Just 14% of Brits have power of attorney in place
New research from Direct Line Life Insurance showed that many mistakenly believe that their friends or family would automatically have the right to make medical or financial decisions for them if they were unable to do so. This isn’t necessarily the case: the State (via the Court of Protection) determines who can make those important decisions.
Without an LPA in place, a spouse or partner may not be able to access their assets or manage their financial affairs and would have to apply to the Court of Protection to access any pension or insurance payments. This can create real problems with making mortgage payments or paying bills.
There are different types of LPA in place – covering medical care and financial affairs. The research showed 6% of Brits have established an LPA for Health and Welfare, which enables a nominated person to make decisions for someone regarding issues such as their medical routine, daily care, whether they should be moved into a care home or receive life sustaining treatment. Only 4% have an LPA for property and financial affairs, which enables a designated person to manage their bank account, make bill payments, receive benefits or pension payments and decide the sale of a property.
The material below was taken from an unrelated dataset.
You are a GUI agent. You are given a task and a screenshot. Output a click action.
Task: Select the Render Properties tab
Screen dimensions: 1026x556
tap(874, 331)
This is particularly important in cases of dementia, where the power of attorney needs to be signed while the person is still of sound mind. Relatives may otherwise be faced with a situation where they have no control over medical treatment.
People can be deterred by the cost, which varies considerably. The research showed family legal practitioners in the UK charge, on average, £320+VAT to draft the legal documents to establish lasting power of attorney. However, some law firms charged as much as £2,500+VAT as standard to draw up an LPA, while some charge under £100. If people are looking to draw up their will, LPA can also be included as part of this process.
Jane Morgan, business manager at Direct Line Life Insurance, said: “The idea that at some point we may not have the capacity to make our own decisions can be distressing and is not something any of us want to think about. However, many people would want legal confirmation that their loved ones can make decisions in future on their behalf if something were to happen to them. Important decisions such as, when to move someone into a home, or sell their property, cannot be taken lightly and it is important that people plan for these situations however uncomfortable it may be. Having a lasting power of attorney in place can avoid additional distress at an emotional time.”